In the binaural processing, binaural processor 1316 performs signal processing so that the audio signal of the direct sound is perceived as sound arriving at the listener from the direction of the sound source object. Furthermore, binaural processor 1316 performs signal processing so that the reflected sounds selected by selector 1314 are perceived as sounds arriving at the listener from the reflection object.
For example, based on the position and orientation of the listener in the sound space, binaural processor 1316 performs processing to apply an HRIR DB so that sound arrives at the listener from the position of the sound source object or the position of the obstacle object.
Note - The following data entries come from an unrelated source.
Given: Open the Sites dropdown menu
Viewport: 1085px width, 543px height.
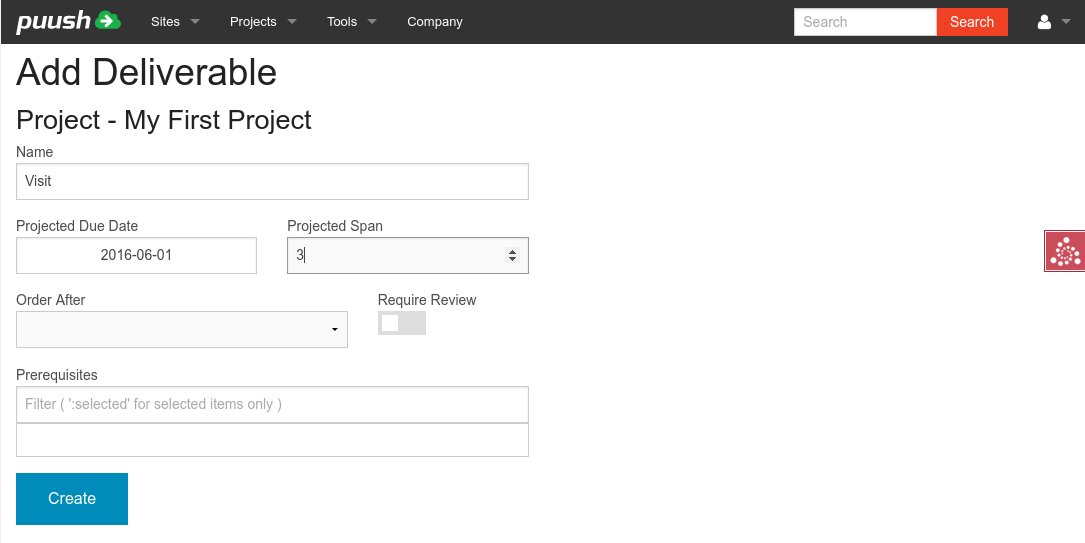Looking at the screenshot, I should click(x=174, y=22).
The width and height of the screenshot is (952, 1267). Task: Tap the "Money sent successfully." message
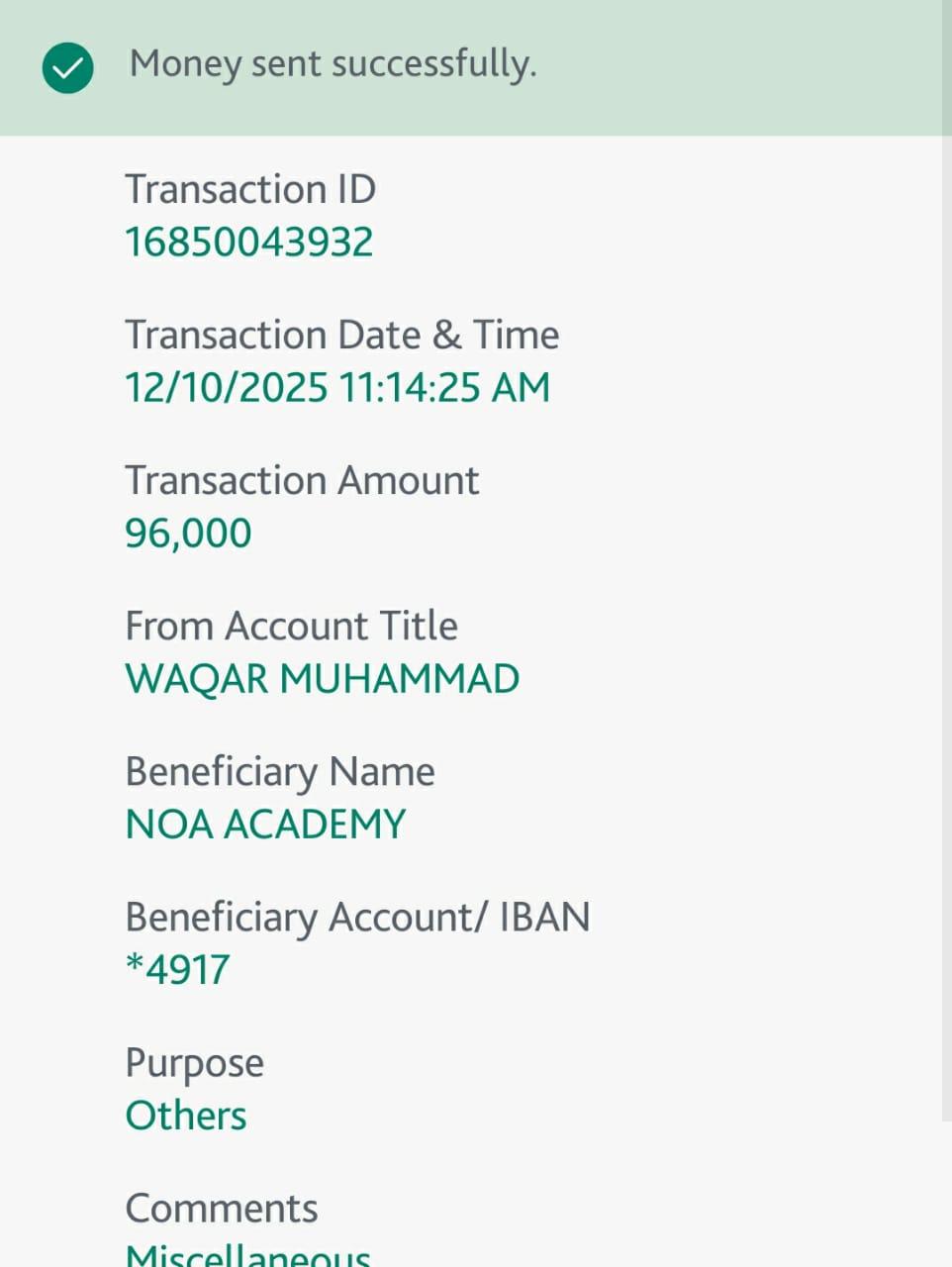click(x=333, y=64)
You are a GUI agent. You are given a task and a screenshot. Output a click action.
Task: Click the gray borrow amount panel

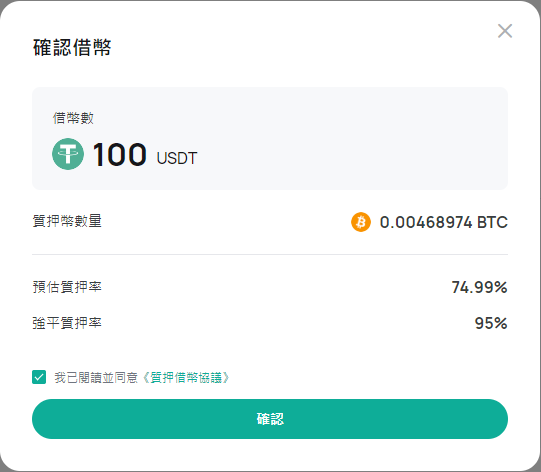point(270,138)
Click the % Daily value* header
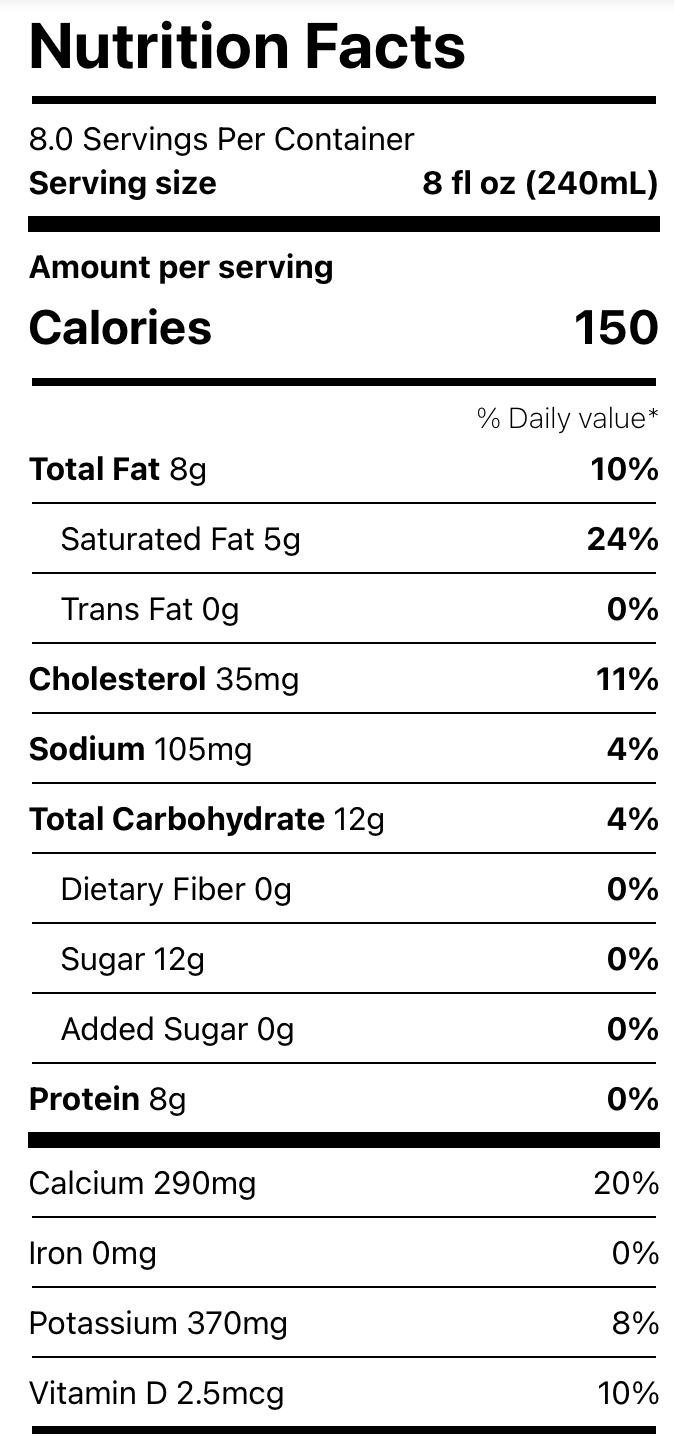The width and height of the screenshot is (674, 1436). pos(567,418)
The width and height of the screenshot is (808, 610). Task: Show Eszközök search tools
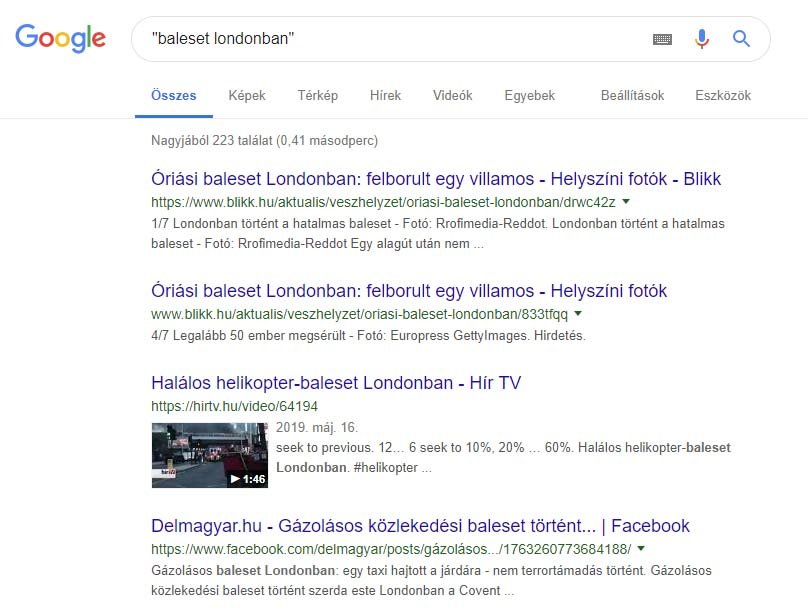(x=722, y=95)
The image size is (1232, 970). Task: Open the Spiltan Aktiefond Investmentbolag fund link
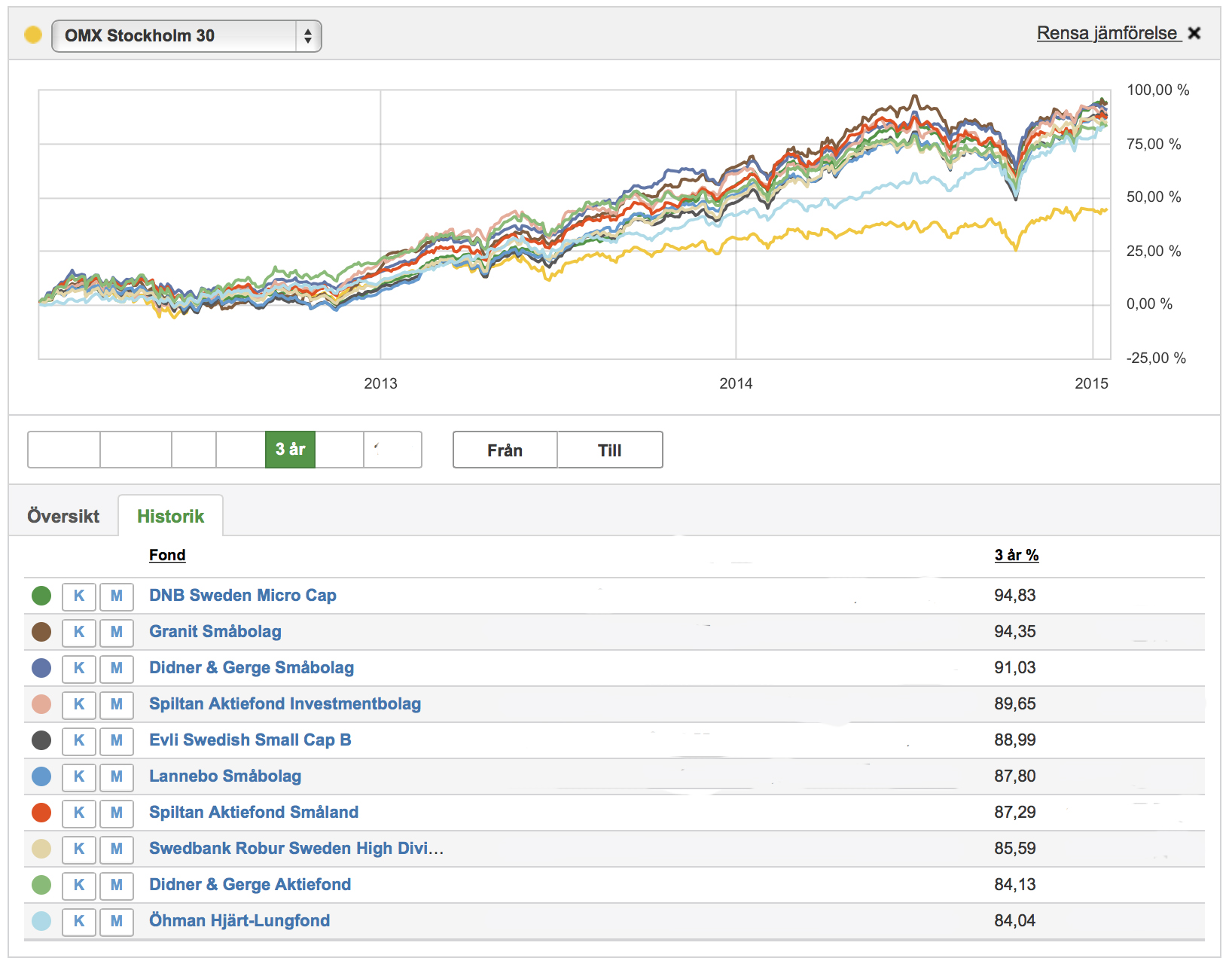[285, 704]
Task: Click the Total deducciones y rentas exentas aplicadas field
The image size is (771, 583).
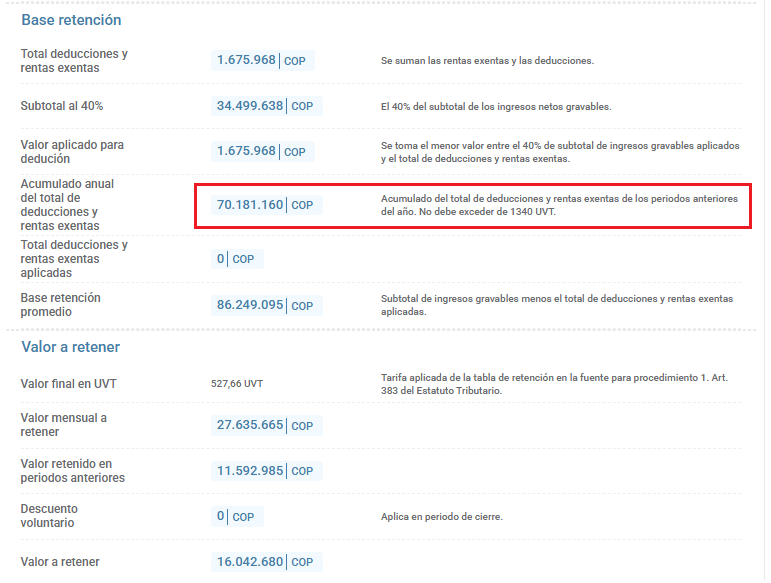Action: coord(237,259)
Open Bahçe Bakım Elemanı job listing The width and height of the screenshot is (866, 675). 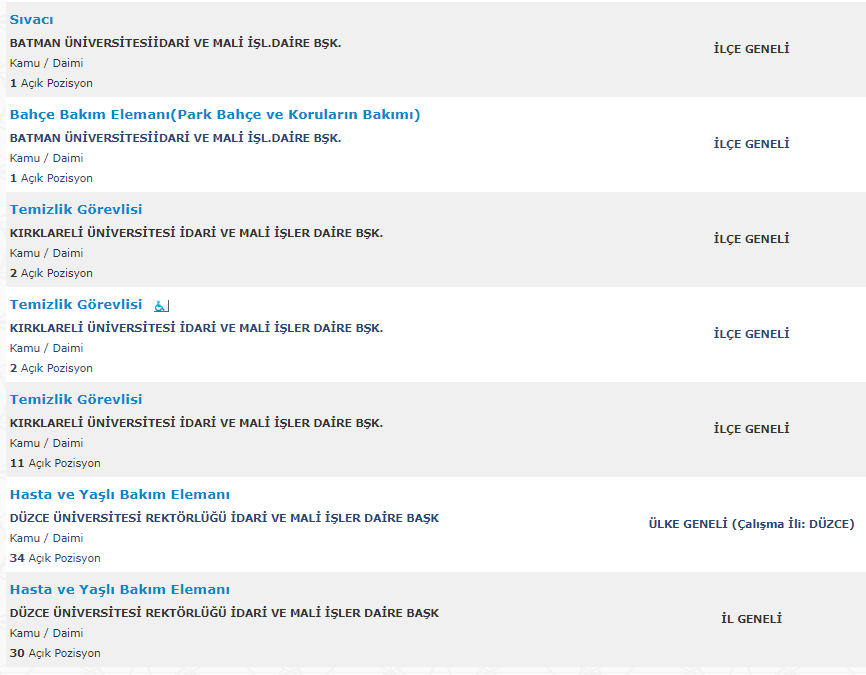215,115
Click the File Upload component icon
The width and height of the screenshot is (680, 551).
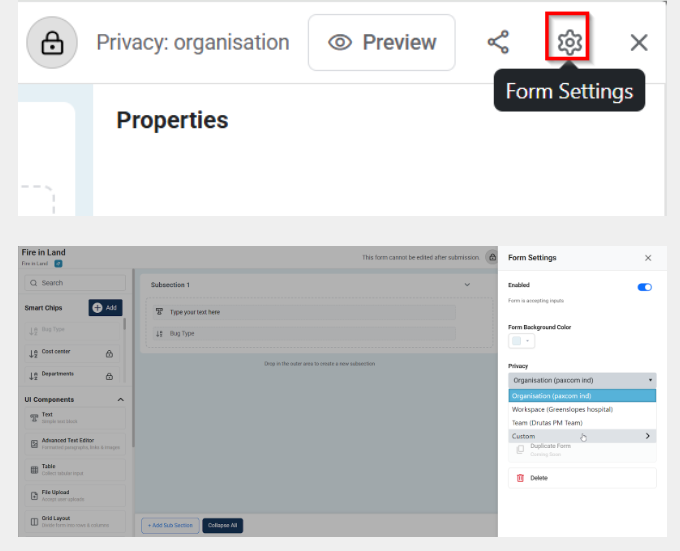pyautogui.click(x=34, y=495)
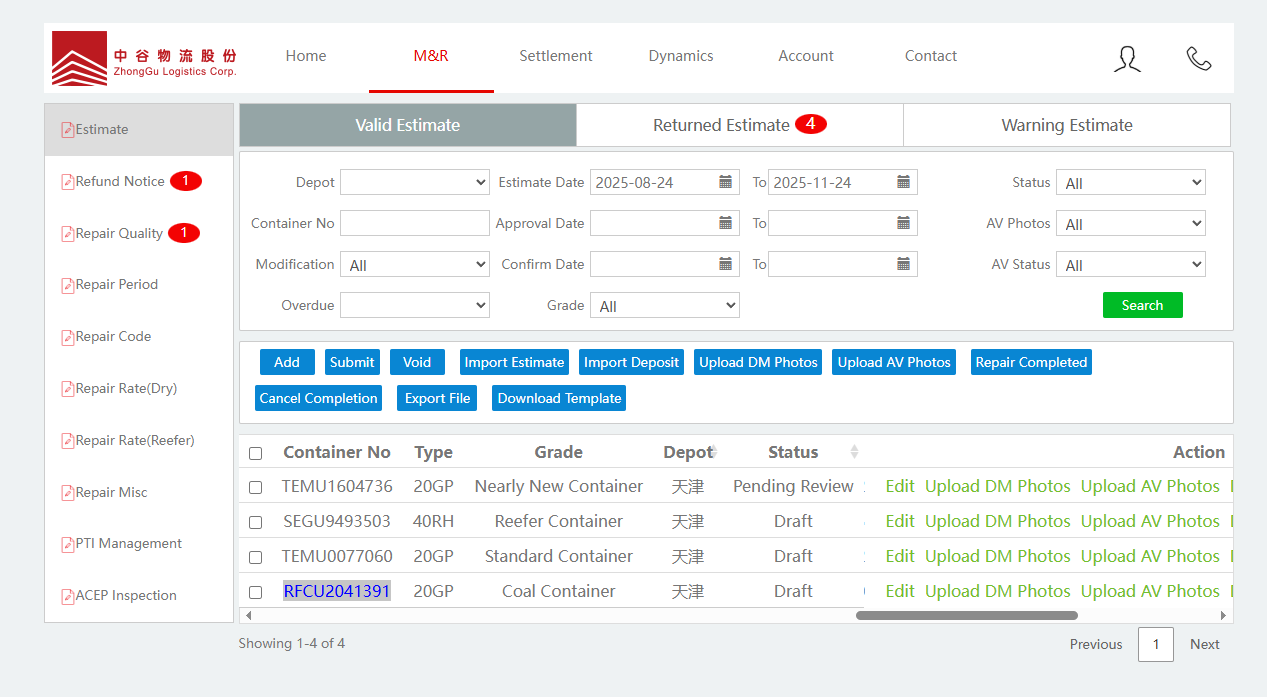Open calendar icon for Approval Date start
This screenshot has height=697, width=1267.
coord(726,223)
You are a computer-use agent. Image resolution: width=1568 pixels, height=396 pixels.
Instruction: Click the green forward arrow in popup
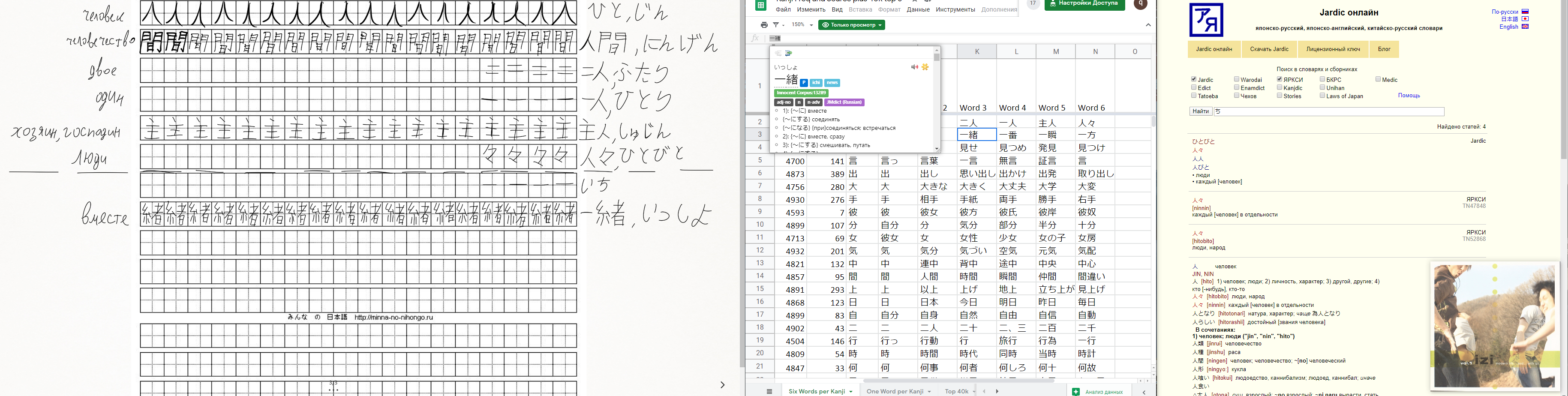click(788, 54)
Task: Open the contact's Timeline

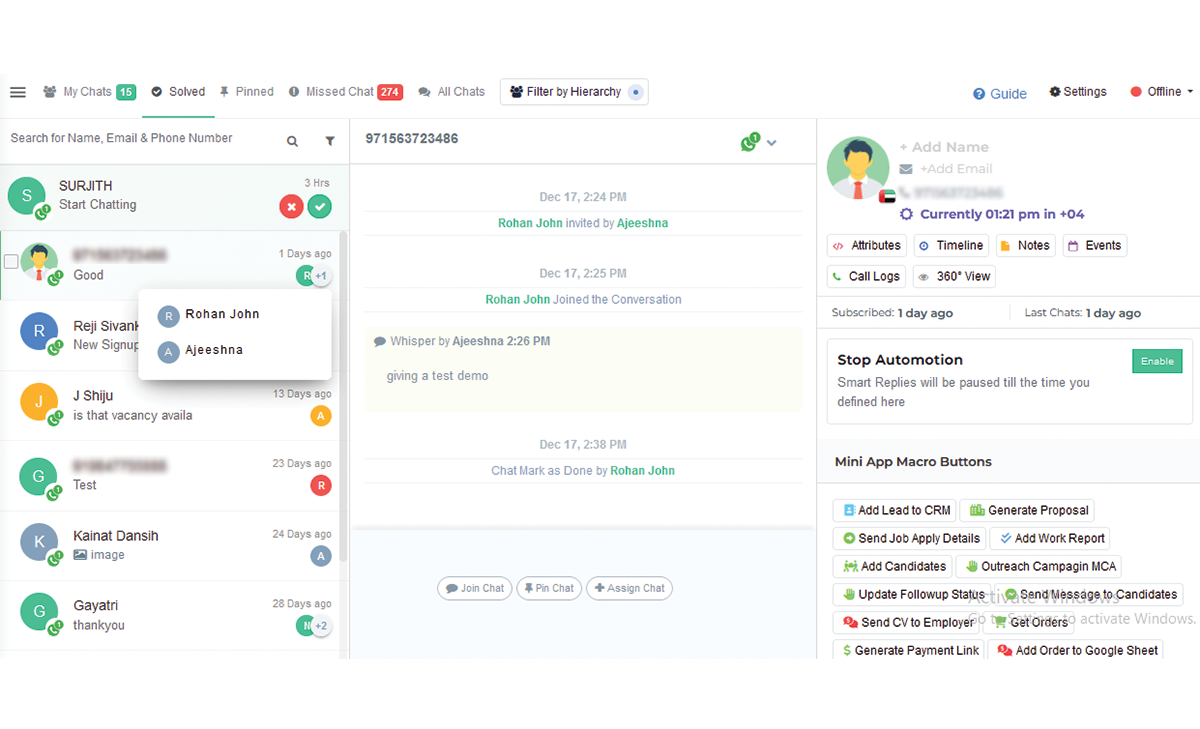Action: (x=951, y=245)
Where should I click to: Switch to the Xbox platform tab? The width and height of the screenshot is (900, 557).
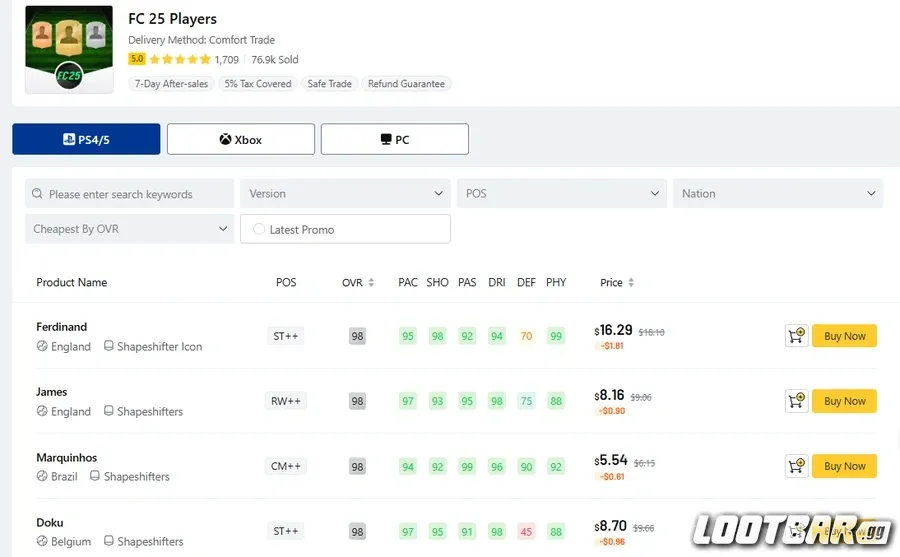click(240, 140)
Note that HRIR (Head-Related Impulse Responses) is the response characteristic when one impulse is generated. Specifically, HRIR is the response characteristic obtained by converting from an expression in the frequency domain to an expression in the time domain by Fourier transforming the head-related transfer function, in which the change in sound caused by surrounding objects including the auricle, the head, and the shoulders is expressed as a transfer function. The HRIR DB is a database including such information.
Furthermore, the position and orientation of the listener in the sound space are, for example, the position and orientation of a virtual listener in a virtual sound space. The position and orientation of the virtual listener in the virtual sound space may change in accordance with movement of the head of the listener. Furthermore, the position and orientation of the virtual listener in the virtual sound space may be determined based on information obtained from sensor 1405.
The program(s), spatial information, HRIR DB, threshold value data, other parameters, and/or the like used in the above-described processing are obtained from memory 1404 included in audio signal processing device 1001, or from outside of audio signal processing device 1001.
Furthermore, the pipeline processing may contain other processes. Moreover, renderer 1300 may contain a processor that is not illustrated, for performing another process included in the pipeline processing. For example, renderer 1300 may include a diffraction processor and an occlusion processor.
The diffraction processor executes processing to generate an audio signal indicating sound including diffracted sound caused by an obstacle object between the listener and the sound source object in a three-dimensional sound field (space). Diffracted sound is sound that, when an obstacle object is present between the sound source object and the listener, arrives at the listener from the sound source object by going around the obstacle object.
The diffraction processor references, for example, the audio signal and metadata, and calculates the path by which diffracted sound arrives at the listener from the sound source object by detouring around the obstacle object, and generates diffracted sound based on the calculated path. In the calculation of the path, the sound source object in the three-dimensional sound field (space), the positions of the listener and the obstacle object, the shape and size of the obstacle object, and the like may be used.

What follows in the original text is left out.